Submission 332
Best Practices for Grid Integration
WISO25-332
Presented by: Madeleine McPherson
Globally, the imperative to integrate power grids is intensifying as renewable integration, extreme weather, and rapid electrification strain reliability and raise costs. Yet building inter-regional transmission is challenging: jurisdictions struggle to coordinate planning, allocate costs equitably, design trading frameworks, and secure community license. Europe, Australia, Canada, and the United States each face these pressures from different starting points, offering valuable lessons in both success and failure. This paper consolidates insights from more than one hundred interviews with grid operators, utilities, policymakers, and academics worldwide, alongside a review of international planning and regulatory processes. It identifies emerging best practices across five pillars: governance, planning, trading, financing, and community engagement. Case studies highlight how Europe and Australia’s structured planning processes, U.S. cost-allocation debates, and Canada’s Indigenous-led partnerships each illuminate different pathways to overcome barriers.
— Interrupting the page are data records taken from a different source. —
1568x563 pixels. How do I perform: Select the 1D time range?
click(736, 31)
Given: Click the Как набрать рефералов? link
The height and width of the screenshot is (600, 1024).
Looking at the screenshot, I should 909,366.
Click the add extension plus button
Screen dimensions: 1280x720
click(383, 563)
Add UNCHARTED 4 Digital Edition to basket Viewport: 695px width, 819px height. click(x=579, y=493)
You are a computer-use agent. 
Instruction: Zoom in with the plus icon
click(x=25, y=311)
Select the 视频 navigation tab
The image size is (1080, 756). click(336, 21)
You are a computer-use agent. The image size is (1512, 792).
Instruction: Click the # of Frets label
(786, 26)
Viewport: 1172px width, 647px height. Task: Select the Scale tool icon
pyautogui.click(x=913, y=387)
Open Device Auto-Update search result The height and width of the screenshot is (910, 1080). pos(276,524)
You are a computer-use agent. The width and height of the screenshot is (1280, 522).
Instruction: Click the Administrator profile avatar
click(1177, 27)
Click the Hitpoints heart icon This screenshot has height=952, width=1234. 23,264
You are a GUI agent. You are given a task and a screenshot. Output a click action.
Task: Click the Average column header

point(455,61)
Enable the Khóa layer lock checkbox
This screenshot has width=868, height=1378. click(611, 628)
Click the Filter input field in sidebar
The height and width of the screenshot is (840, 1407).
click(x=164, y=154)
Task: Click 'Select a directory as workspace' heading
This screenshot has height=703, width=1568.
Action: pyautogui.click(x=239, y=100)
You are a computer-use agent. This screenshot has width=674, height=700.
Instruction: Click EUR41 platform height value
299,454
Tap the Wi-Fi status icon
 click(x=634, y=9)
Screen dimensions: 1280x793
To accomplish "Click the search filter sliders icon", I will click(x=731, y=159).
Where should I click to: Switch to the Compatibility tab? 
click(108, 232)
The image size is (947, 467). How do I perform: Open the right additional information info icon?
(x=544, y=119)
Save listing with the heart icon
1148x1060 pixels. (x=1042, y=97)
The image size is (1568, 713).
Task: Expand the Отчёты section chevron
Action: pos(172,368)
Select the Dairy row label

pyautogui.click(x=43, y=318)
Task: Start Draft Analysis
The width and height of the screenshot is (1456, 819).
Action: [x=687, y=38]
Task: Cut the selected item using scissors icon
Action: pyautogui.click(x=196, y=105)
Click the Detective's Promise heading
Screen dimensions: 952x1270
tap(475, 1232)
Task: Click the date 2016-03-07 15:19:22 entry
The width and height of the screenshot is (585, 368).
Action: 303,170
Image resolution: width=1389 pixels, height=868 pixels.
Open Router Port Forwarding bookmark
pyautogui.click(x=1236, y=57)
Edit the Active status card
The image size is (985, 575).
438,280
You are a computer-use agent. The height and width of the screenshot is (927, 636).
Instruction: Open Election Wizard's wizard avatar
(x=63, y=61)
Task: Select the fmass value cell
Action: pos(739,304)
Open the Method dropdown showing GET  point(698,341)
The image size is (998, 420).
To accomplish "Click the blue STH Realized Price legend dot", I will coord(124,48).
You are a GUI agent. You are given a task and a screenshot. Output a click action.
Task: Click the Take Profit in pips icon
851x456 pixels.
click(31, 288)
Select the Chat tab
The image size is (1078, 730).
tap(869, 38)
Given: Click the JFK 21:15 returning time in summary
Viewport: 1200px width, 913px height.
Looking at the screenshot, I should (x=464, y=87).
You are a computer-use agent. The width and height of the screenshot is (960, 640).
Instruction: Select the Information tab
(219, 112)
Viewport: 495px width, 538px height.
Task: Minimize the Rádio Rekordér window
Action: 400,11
By comparing diverse approaches, the paper distils strategies that have proven effective in advancing inter-regional transmission: transparent governance, harmonized planning, neutral trading interfaces, beneficiary-pays financing, and genuine community participation. These insights provide a roadmap for policymakers and system planners to accelerate grid integration, enhance resilience, and enable the clean energy transition.